Problem description:
Copy every line of the records below that holds the word "page".

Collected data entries
▼

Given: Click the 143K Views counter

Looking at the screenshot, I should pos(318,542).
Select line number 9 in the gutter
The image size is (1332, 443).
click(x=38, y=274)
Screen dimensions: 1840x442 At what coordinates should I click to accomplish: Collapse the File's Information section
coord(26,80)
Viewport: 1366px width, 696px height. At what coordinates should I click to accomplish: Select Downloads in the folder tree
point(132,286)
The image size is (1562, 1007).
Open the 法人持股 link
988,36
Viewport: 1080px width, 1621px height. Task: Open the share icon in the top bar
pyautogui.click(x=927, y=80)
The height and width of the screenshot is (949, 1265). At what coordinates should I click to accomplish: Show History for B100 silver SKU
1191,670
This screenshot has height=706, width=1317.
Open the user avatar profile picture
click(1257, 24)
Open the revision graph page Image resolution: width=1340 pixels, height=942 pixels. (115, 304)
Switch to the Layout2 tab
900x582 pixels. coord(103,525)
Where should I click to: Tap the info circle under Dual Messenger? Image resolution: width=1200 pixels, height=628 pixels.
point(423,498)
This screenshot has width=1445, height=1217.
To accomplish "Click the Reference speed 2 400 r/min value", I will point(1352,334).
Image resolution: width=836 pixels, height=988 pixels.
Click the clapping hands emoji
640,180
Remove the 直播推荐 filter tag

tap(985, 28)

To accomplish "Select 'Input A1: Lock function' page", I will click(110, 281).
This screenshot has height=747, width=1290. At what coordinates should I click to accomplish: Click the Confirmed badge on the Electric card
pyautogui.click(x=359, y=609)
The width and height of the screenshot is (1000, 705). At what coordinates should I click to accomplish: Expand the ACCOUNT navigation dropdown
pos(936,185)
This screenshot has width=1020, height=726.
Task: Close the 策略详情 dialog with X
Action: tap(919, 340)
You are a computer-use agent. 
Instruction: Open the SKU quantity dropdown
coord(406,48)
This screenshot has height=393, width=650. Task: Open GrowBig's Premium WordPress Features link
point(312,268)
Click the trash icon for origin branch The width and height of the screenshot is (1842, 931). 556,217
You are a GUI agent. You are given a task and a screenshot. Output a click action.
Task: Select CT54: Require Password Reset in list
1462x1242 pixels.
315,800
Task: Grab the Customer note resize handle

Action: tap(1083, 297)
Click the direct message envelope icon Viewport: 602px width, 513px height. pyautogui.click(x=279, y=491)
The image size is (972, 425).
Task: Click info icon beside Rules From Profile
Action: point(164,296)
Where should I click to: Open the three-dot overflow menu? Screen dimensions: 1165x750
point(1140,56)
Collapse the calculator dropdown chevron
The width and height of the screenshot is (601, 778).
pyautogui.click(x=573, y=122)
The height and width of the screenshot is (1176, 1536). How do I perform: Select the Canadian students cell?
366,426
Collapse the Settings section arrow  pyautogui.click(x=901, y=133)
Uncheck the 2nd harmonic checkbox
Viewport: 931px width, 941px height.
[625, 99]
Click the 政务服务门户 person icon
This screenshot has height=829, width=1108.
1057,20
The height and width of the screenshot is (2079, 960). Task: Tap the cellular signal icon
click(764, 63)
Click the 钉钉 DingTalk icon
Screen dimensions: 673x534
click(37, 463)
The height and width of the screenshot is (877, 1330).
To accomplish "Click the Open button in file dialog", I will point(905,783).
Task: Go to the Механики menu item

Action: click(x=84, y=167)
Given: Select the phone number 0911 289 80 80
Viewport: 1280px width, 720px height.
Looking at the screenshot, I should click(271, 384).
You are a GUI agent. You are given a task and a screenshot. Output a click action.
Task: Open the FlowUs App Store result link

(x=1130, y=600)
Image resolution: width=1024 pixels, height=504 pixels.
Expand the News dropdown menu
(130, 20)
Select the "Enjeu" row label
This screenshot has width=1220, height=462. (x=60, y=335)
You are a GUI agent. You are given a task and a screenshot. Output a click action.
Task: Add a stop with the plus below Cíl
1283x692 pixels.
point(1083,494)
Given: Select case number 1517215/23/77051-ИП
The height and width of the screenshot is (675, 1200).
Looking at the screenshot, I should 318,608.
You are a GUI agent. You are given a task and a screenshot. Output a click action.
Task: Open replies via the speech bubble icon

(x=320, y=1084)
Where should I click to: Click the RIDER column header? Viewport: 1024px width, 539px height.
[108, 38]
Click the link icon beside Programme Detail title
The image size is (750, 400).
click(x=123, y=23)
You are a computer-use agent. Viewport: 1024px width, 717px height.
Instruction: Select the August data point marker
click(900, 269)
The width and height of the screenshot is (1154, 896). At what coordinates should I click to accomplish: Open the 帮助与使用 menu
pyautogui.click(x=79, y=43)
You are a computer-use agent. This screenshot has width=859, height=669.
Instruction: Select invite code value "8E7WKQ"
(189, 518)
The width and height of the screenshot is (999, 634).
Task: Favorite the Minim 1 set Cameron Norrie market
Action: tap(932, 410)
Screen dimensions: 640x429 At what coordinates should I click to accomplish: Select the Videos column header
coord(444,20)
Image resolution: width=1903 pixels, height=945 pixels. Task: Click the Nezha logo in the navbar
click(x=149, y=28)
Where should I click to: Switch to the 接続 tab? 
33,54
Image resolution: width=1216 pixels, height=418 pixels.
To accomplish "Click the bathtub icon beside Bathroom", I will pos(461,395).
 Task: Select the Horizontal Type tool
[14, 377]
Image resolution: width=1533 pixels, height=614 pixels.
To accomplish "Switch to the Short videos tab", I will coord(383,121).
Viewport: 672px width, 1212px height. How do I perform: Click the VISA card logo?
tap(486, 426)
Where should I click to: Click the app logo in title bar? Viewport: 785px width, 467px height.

▲

Result of the exercise:
Open the revision graph page Image resolution: width=1340 pixels, height=942 pixels. (115, 304)
To accomplish "Select 'Input A1: Lock function' page", I will click(110, 281).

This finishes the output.